AutoChemplete - Making Chemical Structural Formulas Accessible (Extended Abstract)
Merlin Knaeble, Gabriel Sailer, Zihan Chen, Thorsten Schwarz, Kailun Yang, Mario Nadj, Rainer Stiefelhagen, Alexander Maedche · 2023 · Proceedings of the 20th International Web for All Conference (W4A) · doi:10.1145/3587281.3588145
Summary
This extended abstract presents AutoChemplete, an interactive labeling tool designed to make chemical structural formulas accessible to blind and low vision (BLV) students. The paper highlights a stark gap in STEM education: while 69% of US BLV students express interest in STEM during high school, only 8% pursue related college degrees, largely due to inaccessible materials. Chemical structural formulas — visual representations of atoms and bonds — are essential to studying chemistry but are almost entirely inaccessible in standard PDF documents.
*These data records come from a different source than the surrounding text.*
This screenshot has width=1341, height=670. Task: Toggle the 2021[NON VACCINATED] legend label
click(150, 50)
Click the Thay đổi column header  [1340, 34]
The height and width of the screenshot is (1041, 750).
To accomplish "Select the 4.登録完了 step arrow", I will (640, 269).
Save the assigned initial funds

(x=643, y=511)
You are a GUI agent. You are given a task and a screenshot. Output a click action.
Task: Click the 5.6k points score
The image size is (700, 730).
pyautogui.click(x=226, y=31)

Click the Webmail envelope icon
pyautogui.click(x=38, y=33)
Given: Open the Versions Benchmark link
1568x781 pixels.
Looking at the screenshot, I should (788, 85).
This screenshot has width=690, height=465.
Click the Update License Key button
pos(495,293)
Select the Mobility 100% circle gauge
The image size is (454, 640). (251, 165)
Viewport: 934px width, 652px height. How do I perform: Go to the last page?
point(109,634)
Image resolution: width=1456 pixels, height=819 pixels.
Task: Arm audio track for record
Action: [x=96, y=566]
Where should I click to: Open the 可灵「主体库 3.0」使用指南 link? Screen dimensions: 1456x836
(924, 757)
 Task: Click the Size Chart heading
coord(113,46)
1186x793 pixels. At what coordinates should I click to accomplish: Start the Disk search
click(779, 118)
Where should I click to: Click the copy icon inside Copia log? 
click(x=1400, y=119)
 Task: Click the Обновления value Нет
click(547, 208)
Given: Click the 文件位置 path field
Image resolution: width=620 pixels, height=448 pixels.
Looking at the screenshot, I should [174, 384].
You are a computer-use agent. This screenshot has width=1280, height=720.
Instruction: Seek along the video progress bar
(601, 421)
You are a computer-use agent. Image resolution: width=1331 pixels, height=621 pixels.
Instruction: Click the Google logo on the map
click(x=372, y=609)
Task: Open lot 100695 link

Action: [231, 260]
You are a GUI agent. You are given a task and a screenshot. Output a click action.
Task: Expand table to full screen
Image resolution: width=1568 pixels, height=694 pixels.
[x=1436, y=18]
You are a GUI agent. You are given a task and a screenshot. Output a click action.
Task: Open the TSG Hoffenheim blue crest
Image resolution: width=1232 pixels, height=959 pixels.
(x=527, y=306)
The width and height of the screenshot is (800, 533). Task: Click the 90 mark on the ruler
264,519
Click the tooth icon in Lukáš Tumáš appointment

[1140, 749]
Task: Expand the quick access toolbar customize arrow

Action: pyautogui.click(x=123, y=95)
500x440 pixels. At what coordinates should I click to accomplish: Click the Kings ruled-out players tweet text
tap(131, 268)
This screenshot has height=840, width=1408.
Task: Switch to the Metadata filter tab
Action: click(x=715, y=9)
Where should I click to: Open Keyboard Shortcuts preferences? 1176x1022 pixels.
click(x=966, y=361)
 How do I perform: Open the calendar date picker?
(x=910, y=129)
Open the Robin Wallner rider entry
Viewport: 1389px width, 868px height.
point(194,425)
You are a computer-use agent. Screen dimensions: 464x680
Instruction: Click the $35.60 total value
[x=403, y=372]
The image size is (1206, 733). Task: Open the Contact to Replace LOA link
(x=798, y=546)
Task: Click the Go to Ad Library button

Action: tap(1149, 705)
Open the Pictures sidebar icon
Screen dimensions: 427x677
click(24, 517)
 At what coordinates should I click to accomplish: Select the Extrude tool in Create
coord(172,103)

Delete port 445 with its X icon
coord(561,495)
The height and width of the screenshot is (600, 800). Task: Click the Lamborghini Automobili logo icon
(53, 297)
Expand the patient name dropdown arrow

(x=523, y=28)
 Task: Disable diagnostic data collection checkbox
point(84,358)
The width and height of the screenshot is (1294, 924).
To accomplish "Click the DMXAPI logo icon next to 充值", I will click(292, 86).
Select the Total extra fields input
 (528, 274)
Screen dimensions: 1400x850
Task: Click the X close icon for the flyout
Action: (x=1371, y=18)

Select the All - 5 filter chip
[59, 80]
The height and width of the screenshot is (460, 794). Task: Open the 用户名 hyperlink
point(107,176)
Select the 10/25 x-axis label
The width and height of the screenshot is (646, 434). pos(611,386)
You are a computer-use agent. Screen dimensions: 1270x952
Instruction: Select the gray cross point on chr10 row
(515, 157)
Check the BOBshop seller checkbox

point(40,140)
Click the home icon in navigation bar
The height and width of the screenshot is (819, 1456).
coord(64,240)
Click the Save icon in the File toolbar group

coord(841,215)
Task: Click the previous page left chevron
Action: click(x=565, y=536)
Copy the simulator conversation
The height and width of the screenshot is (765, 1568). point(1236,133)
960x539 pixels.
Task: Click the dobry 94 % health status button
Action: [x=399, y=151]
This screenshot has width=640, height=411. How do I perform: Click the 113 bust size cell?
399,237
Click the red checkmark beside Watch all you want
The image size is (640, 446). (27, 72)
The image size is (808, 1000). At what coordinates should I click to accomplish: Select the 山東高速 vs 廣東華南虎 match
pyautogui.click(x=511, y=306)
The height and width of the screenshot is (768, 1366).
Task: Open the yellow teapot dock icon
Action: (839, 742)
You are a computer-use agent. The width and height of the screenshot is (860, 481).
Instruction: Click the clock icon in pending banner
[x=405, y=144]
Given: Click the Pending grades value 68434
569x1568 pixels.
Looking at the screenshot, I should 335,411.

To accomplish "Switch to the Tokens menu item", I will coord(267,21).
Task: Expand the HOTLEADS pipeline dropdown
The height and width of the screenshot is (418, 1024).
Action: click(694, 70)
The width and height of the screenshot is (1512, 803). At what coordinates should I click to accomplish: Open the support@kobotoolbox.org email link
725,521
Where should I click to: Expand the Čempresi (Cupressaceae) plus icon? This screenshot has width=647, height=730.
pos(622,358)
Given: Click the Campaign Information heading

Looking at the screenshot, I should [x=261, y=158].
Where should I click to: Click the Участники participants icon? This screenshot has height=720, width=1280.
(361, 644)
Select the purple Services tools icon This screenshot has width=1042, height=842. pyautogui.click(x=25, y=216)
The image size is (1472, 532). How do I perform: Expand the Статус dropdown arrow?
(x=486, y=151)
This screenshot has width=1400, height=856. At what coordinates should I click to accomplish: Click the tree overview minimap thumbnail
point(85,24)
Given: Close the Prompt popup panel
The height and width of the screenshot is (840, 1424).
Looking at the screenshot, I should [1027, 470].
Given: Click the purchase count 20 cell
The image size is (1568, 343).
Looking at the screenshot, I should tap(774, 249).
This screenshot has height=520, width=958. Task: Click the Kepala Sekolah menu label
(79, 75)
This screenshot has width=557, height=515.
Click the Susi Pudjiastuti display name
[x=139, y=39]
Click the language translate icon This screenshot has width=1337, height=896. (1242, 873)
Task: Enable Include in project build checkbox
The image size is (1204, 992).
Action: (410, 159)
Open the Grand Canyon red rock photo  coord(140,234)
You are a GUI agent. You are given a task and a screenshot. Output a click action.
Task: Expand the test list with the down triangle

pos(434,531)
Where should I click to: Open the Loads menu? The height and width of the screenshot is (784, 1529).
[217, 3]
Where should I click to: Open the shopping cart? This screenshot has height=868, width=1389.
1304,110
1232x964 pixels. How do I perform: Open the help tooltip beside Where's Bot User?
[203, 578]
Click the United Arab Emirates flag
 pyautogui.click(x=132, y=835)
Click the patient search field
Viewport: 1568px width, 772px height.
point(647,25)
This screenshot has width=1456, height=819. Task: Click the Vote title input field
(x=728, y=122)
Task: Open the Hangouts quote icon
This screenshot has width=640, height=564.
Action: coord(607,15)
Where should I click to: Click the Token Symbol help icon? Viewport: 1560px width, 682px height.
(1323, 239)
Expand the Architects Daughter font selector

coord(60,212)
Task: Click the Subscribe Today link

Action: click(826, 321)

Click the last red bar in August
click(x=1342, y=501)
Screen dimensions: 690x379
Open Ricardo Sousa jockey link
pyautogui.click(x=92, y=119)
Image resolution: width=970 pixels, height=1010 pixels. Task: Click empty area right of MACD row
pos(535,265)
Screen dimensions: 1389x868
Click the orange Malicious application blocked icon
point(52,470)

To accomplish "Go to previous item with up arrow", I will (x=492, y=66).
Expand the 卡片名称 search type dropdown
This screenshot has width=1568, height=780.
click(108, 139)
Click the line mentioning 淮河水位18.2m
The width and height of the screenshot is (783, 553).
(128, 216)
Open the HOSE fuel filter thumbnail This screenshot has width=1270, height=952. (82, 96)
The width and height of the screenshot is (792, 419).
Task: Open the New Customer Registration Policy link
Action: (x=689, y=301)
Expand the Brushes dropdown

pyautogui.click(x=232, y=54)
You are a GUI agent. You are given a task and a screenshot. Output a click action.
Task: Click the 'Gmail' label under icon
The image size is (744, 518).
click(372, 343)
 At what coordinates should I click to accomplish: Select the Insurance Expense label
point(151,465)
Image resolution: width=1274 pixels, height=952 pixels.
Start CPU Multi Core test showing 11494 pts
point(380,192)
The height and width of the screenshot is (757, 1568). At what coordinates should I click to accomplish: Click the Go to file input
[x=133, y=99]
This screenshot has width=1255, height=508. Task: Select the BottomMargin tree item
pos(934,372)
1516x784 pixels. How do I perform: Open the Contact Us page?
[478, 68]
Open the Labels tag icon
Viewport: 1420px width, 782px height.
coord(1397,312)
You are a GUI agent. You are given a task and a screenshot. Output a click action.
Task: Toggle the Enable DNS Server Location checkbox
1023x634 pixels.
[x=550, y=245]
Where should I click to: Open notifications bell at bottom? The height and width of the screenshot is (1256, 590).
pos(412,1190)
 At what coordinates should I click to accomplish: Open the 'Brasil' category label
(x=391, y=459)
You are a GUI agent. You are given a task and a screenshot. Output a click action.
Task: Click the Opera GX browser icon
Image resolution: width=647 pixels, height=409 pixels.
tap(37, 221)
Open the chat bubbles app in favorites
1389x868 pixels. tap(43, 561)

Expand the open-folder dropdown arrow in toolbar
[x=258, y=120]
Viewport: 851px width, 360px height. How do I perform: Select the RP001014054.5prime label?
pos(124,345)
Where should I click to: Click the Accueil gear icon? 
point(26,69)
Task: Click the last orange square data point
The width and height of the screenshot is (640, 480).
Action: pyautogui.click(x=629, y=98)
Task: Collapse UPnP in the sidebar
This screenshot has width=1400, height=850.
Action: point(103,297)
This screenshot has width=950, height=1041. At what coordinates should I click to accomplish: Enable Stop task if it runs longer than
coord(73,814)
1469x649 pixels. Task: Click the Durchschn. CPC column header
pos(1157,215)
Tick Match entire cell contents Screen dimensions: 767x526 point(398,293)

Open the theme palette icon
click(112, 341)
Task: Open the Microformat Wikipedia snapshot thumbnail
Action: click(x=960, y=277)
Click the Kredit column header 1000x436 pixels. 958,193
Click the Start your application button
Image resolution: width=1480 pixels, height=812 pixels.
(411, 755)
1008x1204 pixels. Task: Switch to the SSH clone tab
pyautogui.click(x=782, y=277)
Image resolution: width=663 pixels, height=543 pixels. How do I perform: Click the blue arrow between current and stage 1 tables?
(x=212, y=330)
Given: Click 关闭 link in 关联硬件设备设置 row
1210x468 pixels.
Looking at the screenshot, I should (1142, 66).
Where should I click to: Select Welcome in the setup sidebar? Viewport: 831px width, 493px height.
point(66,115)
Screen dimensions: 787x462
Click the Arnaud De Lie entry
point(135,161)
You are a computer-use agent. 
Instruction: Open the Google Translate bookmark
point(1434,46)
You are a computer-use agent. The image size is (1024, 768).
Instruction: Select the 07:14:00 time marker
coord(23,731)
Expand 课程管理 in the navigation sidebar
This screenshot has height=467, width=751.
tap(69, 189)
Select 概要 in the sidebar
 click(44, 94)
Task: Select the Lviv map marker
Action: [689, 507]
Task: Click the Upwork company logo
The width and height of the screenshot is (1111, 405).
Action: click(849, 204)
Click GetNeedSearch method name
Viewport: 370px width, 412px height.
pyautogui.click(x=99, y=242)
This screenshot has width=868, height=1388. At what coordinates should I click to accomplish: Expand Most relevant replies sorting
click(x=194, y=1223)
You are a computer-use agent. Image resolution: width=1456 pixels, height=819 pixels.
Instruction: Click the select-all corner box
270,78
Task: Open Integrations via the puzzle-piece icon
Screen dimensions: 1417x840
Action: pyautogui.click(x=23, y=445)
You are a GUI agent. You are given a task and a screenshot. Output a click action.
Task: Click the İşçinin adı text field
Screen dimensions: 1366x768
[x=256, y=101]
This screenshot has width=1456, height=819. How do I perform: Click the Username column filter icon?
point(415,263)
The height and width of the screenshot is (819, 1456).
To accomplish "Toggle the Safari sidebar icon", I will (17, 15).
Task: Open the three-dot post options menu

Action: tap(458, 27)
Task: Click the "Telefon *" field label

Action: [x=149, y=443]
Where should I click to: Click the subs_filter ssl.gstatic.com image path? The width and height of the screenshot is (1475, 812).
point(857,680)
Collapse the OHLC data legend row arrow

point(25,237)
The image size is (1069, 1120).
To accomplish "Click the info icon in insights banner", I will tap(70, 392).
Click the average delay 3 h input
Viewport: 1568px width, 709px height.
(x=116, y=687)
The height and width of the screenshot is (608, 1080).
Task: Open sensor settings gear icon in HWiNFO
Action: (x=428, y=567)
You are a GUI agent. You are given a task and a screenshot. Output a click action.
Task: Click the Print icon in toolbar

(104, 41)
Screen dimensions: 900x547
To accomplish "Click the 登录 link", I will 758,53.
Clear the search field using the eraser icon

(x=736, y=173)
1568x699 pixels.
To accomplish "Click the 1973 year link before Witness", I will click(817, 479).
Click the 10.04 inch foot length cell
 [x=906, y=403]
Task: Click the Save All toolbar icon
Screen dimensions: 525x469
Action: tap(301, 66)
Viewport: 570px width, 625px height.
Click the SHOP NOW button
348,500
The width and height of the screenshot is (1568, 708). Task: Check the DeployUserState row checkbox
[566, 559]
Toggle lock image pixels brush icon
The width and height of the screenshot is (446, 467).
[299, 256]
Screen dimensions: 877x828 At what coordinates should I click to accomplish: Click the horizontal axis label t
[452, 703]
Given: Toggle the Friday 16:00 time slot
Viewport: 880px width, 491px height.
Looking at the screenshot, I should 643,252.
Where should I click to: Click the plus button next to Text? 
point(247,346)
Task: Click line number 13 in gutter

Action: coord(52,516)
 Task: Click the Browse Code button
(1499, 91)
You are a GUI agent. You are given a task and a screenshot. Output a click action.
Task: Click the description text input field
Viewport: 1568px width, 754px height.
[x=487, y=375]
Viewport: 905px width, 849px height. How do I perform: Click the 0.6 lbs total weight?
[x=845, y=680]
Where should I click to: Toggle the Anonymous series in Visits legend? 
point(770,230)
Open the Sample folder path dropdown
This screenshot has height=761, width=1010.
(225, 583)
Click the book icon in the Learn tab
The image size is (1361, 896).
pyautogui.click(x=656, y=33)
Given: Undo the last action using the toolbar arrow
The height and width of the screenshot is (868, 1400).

Even students with slight color vision impairments find approximately 40% of published figures inaccessible, and 85% of BLV STEM students report receiving course materials later than peers because of the time required for manual accessibility remediation. AutoChemplete addresses this by combining machine learning with human verification in an autocomplete-style workflow. The tool ingests a bitmap image of a chemical structural formula, uses a transformer-based encoder-decoder model to predict its SMILES (Simplified Molecular-Input Line-Entry System) string representation, then performs a similarity search against the PubChem database to suggest candidate molecules. Users can accept a suggestion directly, edit the predicted SMILES string, or refine suggestions iteratively — each manual edit triggers a refreshed similarity search, embodying a "global autocomplete" paradigm where the system suggests entire molecular solutions rather than partial ones.
Key findings
The design of AutoChemplete was informed by semi-structured interviews with three BLV chemists and four accessibility annotation professionals, yielding five core requirements: exactness of annotations (R1), speed (R2), support for less-skilled users (R3), diverse output formats without redundant work (R4), and integration into existing workflows (R5). The transformer-based ML model achieved an exact match accuracy of 83.36% for predicting SMILES strings from structural formula images, surpassing prior work (67-83% accuracy). The tool generates multiple output formats from a single correct SMILES string: textual representations (colloquial and IUPAC names) for screen readers and Braille displays, configurable vector graphics for visual or tactile output, and machine-readable formats like InChI for export. A user study with 15 participants of varying chemical expertise — from a music student to a chemistry professor — revealed seven themes. Most notably, AutoChemplete enabled participants regardless of expertise to successfully annotate structural formulas. Novices compared input and suggestions at the individual atom and bond level, while experts compared at the substructure level. Participants across the skill spectrum found the tool entertaining to use.
Relevance
AutoChemplete demonstrates a compelling design pattern for accessibility tooling: combining imperfect AI with human-in-the-loop verification through an autocomplete metaphor. This approach is generalizable well beyond chemistry — any domain where visual content in documents needs accessible annotation could benefit from a similar pipeline of ML prediction, similarity search, and interactive refinement. For accessibility practitioners working in education, the tool directly addresses the chronic bottleneck of making STEM materials accessible in a timely manner. The finding that non-expert users can successfully annotate chemical formulas with AutoChemplete is particularly significant, as it could dramatically expand the pool of people who can contribute to accessibility remediation. The multi-format output approach — generating visual, textual-auditory, and tactile representations from a single canonical form — is an efficient model for serving diverse user needs without duplicating effort.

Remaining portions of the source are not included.